GeForce 256 T&L has a hardware issue with projective texture matrices that forces a software fallback. As mentioned in the vertex array range whitepaper, any software fallback is particularly painful when using VAR because the driver has to read from uncached memory.

There is a hardware accelerated application work-around if you’re using object linear or eye linear texgen. You can simply bake the texture matrix directly into the texgen planes. This is actually more efficient as well.

There is a related issue that comes up when using a non-identity texture matrix with cube map texture coordinates (s,t,r) on GeForce 256. See my post on the “Cube mapping disabling VAR…” thread in this forum for details.

This issue exists ONLY for GeForce 256 (DDR & SDR) and Quadro hardware. No other GeForce class hardware is affected. Specifically, no variety of GeForce2, GeForce3, Quadro2 or Quadro DCC is affected.

                                                                                        Thanks -

Thanks, Cass. Moving everthing to the texgen planes and using an identity texture matrix worked. Using VAR is a great way to find out if you’re running Hw accelerated or not.

If it’s not a secret, I would like to know what specifically makes the driver choose the software path.

  • Paul

[This message has been edited by PH (edited 06-15-2001).]


As you’ve already hinted, the issue is with non-zero entries in the 3rd row of the texture matrix. There are really only 3 rows in the texture matrix for GeForce{1|2} hardware since it doesn’t support 3D textures.
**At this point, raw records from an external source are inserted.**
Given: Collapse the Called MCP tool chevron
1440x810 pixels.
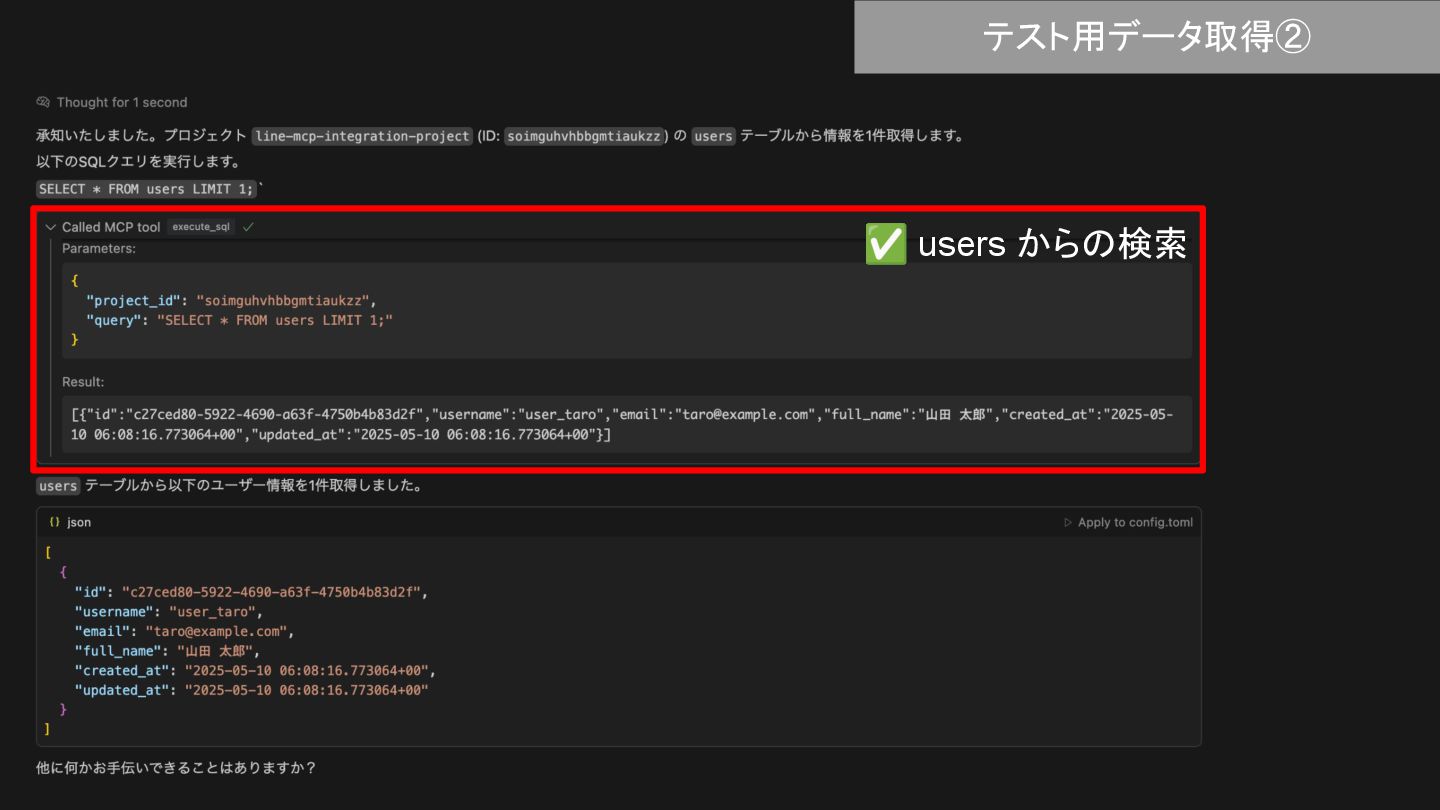Looking at the screenshot, I should coord(50,227).
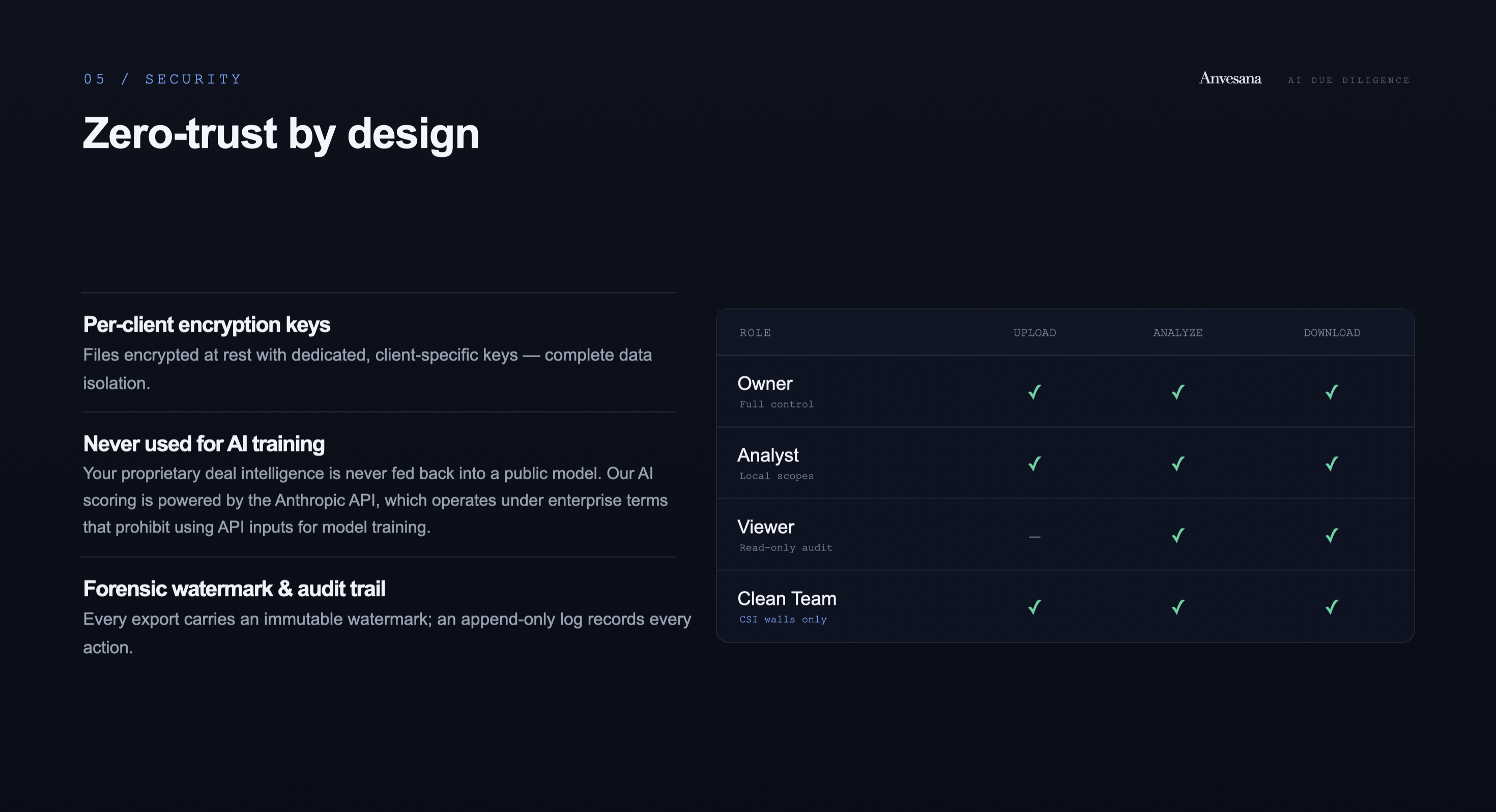The width and height of the screenshot is (1496, 812).
Task: Click the 'Per-client encryption keys' heading
Action: coord(206,325)
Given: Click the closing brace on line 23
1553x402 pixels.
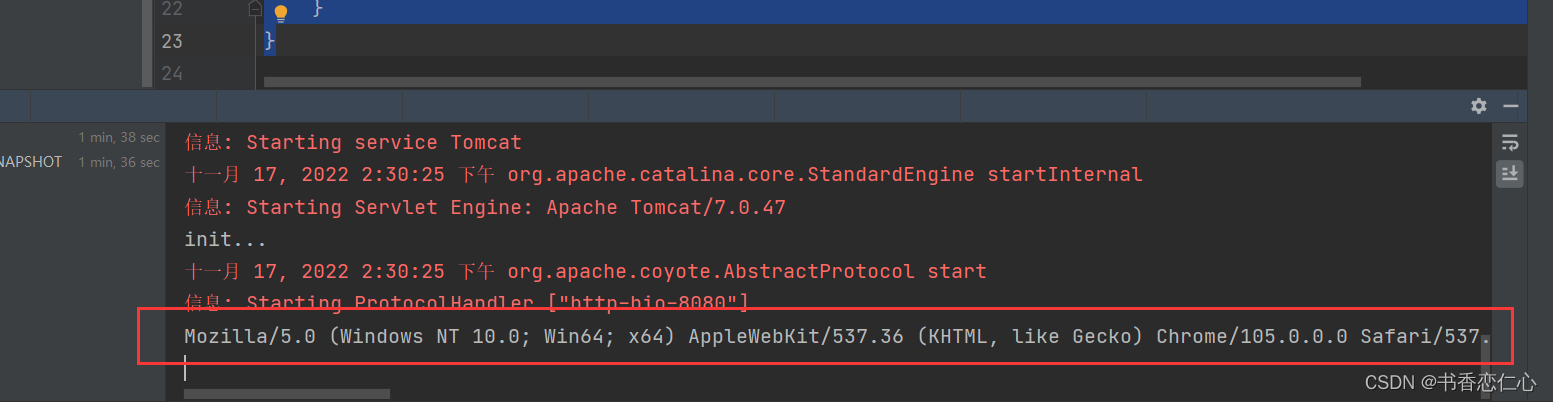Looking at the screenshot, I should coord(269,41).
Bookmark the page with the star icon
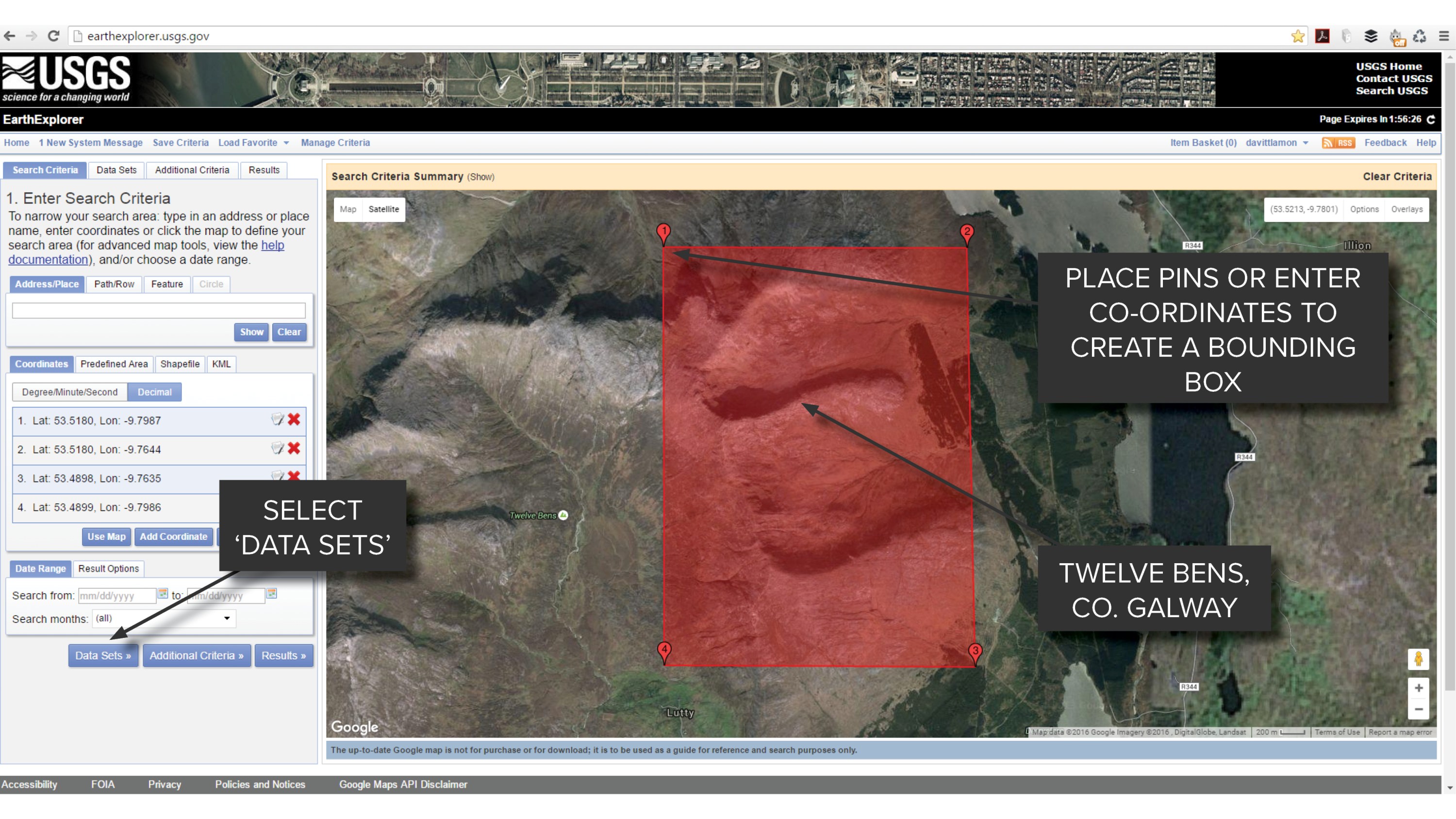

For projective texturing the rows are (s,t,q) and for cube mapping they’re (s,t,r), but it’s always the 3rd one.

Thanks -

[q]There is a hardware accelerated application work-around if you’re using object linear or eye linear texgen. You can simply bake the texture matrix directly into the texgen planes. This is actually more efficient as well.[/q]

Probably it is possible to do such workaround on driver level? It will be fixed in next detonators?